■ **Written request**:
According to the osprey extract, how many breeding pairs were in Oneida County?

■ **Extract**:
>> start

Osprey populations reached 300 pairs and the species improved from endangered to threatened status in 1989; their numbers grew past 400 breeding pairs and the bird was removed from the state threatened list in 2009.

Osprey remain a "species of concern" in Wisconsin and are protected under the Federal Migratory Bird Treaty Act of 1918, which makes it illegal to hunt, capture, kill or offer for sale any migratory bird. Concerns remain about adequate nesting habitat because of the condition of many of the platforms, Manthey says.

DNR and partners continue to monitor the bird's populations and work with partners to protect nesting habitat, efforts that in 2011 yielded 527 breeding pairs in 57 of the state's 72 counties. The largest number of birds are in Oneida County, where there were 85 pairs.

Preliminary results from aerial surveys just completed this month suggest that about 500 nests are active.

Follow up aerial surveys will be done of some of those nests; due to limited resources, the surveys will be mainly focused on identifying nests with multiple chicks to help continue a partnership program with Iowa, Manthey says.

Again this year, DNR will take chicks from nests with multiple chicks and send the young birds to Iowa to jump-start populations there (exit DNR). Manthey says five chicks will be captured from nests with multiple offspring the week of July 9 and the birds transported to Iowa.

Companies recognized for work to erect and protect nesting platforms

American Transmission Company and the Wisconsin Public Service Corporation are the Comeback Champs for June for contributing materials, equipment, staff and funding to build and protect osprey nesting platforms so crucial to rebuilding the raptor's population.

>> end

■ **Given data**:

>> start

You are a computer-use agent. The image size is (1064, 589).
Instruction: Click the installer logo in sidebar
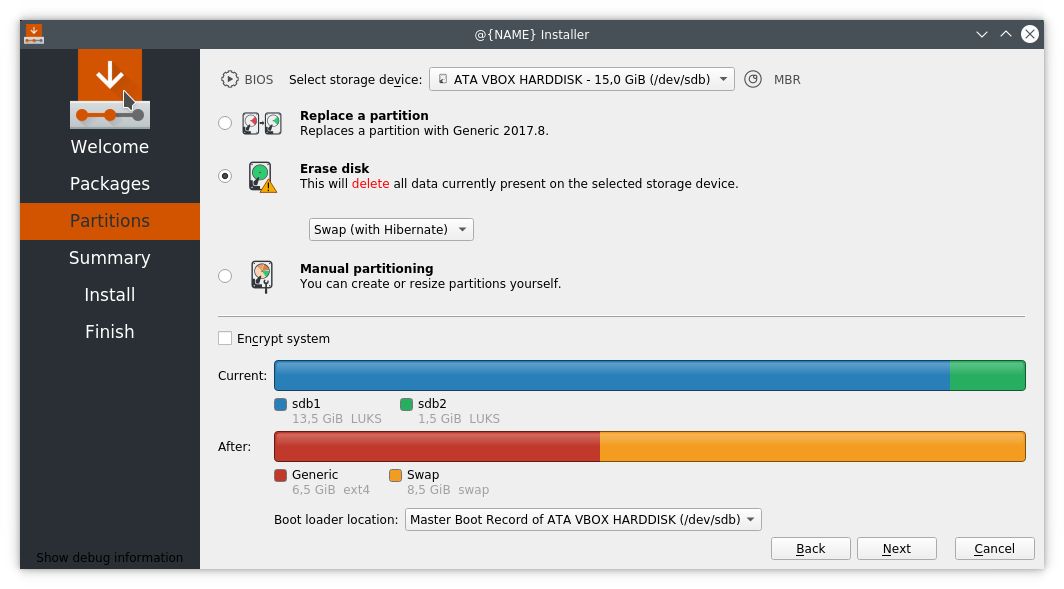click(x=110, y=89)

>> end

■ **Answer to the exercise**:
85 pairs